Data Center Study Reveals Top 5 SMART Stats That Correlate To Drive Failures
Lucas123 writes Backblaze, which has taken to publishing data on hard drive failure rates in its data center, has just released data from a new study of nearly 40,000 spindles revealing what it said are the top 5 SMART (Self-Monitoring, Analysis and Reporting Technology) values that correlate most closely with impending drive failures. The study also revealed that many SMART values that one would innately consider related to drive failures, actually don't relate it it at all. Gleb Budman, CEO of Backblaze, said the problem is that the industry has created vendor specific values, so that a stat related to one drive and manufacturer may not relate to another. "SMART 1 might seem correlated to drive failure rates, but actually it's more of an indication that different drive vendors are using it themselves for different things," Budman said. "Seagate wants to track something, but only they know what that is. Western Digital uses SMART for something else — neither will tell you what it is."

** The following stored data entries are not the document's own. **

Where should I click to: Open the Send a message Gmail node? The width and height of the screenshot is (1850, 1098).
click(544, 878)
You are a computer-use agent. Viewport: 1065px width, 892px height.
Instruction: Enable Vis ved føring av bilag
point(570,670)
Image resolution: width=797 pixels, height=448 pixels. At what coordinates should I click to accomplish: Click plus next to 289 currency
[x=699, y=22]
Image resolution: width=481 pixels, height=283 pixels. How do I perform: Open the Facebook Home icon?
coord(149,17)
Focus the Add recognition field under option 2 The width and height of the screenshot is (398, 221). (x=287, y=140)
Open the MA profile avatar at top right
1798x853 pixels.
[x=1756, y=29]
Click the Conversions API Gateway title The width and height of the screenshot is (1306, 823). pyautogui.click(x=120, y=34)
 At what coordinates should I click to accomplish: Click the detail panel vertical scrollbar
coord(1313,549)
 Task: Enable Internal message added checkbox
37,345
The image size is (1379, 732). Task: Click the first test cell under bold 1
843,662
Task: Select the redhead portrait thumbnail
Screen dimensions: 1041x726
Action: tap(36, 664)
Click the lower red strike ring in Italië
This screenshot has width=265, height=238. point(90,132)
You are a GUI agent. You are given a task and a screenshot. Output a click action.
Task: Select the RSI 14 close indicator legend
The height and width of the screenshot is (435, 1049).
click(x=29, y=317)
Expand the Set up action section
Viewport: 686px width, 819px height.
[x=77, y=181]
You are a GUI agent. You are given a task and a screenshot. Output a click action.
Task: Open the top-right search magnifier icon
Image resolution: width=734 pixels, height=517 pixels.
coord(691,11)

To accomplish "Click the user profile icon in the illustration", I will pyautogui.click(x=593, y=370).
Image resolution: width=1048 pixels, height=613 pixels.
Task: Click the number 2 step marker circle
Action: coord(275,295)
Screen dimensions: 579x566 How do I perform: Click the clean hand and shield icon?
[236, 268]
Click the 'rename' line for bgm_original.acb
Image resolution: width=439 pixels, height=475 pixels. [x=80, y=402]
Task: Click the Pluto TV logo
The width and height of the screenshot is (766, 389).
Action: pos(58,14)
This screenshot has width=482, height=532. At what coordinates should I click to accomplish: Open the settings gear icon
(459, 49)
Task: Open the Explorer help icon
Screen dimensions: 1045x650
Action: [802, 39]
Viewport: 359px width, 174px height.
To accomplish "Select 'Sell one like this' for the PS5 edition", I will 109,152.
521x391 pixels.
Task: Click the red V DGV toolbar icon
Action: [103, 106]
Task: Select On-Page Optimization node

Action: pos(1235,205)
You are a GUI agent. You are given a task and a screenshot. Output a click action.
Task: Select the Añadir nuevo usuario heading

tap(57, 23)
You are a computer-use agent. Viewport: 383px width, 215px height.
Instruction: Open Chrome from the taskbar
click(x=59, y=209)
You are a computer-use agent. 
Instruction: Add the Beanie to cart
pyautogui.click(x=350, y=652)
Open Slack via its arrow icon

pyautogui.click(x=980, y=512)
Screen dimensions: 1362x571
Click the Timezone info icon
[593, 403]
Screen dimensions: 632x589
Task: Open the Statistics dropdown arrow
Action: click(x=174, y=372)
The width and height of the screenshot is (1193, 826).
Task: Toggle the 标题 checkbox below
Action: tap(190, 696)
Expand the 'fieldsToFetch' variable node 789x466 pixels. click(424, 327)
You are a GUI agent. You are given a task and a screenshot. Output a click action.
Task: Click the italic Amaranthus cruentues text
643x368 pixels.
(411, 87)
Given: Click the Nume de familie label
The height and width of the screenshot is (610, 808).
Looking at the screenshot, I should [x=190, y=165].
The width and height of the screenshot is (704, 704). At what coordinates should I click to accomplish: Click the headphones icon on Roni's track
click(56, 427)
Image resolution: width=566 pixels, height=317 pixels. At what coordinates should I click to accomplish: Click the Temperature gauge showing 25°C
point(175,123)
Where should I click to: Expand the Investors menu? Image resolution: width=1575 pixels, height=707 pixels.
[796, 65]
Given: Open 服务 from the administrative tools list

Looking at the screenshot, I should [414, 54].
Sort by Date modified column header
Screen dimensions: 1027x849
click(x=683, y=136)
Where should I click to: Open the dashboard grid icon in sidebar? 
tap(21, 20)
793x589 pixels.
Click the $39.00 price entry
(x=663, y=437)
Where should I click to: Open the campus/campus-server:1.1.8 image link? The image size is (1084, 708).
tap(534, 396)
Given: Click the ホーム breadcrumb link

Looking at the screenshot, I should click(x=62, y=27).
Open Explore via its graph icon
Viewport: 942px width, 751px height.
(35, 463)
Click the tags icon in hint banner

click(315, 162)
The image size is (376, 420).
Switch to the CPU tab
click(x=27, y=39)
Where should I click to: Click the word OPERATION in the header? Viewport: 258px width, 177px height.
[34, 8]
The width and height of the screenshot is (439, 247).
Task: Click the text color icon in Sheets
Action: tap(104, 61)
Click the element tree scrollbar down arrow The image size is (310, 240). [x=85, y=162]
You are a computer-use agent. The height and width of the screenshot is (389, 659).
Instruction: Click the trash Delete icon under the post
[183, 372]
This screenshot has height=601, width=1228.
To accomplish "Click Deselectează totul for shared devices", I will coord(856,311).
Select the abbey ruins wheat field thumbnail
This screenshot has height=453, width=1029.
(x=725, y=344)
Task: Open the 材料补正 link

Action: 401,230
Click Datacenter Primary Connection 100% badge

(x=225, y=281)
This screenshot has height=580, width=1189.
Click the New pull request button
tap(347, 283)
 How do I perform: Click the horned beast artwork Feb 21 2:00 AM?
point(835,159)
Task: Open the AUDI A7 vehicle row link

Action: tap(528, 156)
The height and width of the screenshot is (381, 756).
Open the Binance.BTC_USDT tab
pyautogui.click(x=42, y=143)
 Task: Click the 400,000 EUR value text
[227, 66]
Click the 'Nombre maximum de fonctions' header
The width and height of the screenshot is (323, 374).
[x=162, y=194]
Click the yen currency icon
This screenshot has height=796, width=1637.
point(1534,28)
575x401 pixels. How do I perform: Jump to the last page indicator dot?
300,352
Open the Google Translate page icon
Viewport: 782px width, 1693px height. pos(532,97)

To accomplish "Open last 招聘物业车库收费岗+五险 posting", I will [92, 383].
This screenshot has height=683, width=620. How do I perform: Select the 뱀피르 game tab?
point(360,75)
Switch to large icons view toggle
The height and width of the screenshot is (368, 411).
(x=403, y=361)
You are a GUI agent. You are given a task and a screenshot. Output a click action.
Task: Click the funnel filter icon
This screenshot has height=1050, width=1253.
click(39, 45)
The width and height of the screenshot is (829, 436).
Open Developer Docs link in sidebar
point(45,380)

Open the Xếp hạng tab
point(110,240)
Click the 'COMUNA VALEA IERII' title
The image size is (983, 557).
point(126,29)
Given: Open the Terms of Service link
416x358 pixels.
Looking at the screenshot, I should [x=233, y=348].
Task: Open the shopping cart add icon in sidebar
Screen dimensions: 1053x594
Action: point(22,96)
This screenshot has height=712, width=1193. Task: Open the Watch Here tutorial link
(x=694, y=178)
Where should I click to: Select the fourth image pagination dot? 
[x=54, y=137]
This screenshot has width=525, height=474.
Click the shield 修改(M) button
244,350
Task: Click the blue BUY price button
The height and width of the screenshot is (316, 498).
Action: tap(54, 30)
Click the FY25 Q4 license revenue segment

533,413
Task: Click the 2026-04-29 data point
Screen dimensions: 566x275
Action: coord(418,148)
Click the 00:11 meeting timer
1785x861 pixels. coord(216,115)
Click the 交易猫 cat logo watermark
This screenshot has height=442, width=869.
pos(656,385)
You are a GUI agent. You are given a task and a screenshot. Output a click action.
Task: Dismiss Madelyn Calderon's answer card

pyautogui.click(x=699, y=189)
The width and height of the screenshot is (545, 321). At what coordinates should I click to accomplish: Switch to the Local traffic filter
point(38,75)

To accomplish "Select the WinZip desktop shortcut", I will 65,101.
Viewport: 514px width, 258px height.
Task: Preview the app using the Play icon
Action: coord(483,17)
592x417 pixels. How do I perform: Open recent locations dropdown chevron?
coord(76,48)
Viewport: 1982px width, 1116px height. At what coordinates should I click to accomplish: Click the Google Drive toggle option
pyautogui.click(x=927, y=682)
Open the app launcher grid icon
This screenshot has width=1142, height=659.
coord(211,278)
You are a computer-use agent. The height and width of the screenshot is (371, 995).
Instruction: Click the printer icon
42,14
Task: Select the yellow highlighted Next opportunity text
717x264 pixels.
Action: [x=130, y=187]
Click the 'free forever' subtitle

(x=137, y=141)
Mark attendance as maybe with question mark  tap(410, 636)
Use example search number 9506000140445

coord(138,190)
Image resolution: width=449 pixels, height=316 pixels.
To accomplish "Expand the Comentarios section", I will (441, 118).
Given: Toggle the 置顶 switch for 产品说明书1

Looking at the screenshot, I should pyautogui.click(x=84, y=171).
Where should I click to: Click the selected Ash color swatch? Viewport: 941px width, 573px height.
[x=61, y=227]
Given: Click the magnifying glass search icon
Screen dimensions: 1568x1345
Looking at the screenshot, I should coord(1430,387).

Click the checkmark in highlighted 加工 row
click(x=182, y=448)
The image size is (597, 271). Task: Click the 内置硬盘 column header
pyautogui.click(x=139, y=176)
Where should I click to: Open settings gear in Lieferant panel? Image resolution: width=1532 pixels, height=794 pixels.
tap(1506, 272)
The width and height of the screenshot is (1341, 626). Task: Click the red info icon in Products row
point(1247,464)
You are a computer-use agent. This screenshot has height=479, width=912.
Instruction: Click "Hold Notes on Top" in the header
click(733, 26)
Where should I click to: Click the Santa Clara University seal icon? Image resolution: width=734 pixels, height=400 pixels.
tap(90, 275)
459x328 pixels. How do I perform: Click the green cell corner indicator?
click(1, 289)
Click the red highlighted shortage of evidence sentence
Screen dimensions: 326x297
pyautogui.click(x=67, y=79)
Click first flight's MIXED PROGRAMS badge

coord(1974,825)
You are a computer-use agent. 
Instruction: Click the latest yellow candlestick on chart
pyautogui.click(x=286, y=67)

https://www.backblaze.com/blog/hard-drive-smart-stats/
Goes into a lot more detail too.
Do the words on the drive "Seagate OEM" when you are buying it from as a stand-alone unit from a store count? I built the computer I am using now about 5 years ago. 3 drives (apparently new). All were replaced within 2.5 years. Bad Sectors, Bad clusters, "Cannot read from drive", etc. I only got warranty on two of them (after running Seatools, confirming the drive manufacture date, serial number, giving the Seatools error codes, and then sending it in the foam padded box).
Uncorrected reads do not indicate a drive will fail. They indicate the drive has _already_ failed.
The number one predictor is probably power-on time, they go into that in an earlier post.
Am I doing it right? Can I be in the cool kids' club now?
for those who are only passingly curious and don't want to read the article.
SMART 5 - Reallocated_Sector_Count.
SMART 187 - Reported_Uncorrectable_Errors.
SMART 188 - Command_Timeout.
SMART 197 - Current_Pending_Sector_Count.
SMART 198 - Offline_Uncorrectable
--- Most topics have many sides worth arguing, allow me to take one opposite you.
Correlation justifies effort to find the common cause of two phenomena.
What about a low Hardware ECC Recovered number? My Seagate has 33 or 34. I think the raw rolls over now and then. Lowest it has been is 25. No idea if it's logarithmic or not.
Where's Natalie Portman?
Ever find it odd that most PC manufacturers (at least the variety I've seen over the years) disable S.M.A.R.T. in BIOS by default? Never understood the reasoning behind that...
{} ------ When I think of a good sig, I'll put it here
As someone who is suspicious of a couple of hard drives, this data will help me to determine just how concerned I should be. I don't know what Backblaze gets out of making this information public (except publicity), but it is refreshing to a company release information such as this rather than guard it as a trade secret or sell it.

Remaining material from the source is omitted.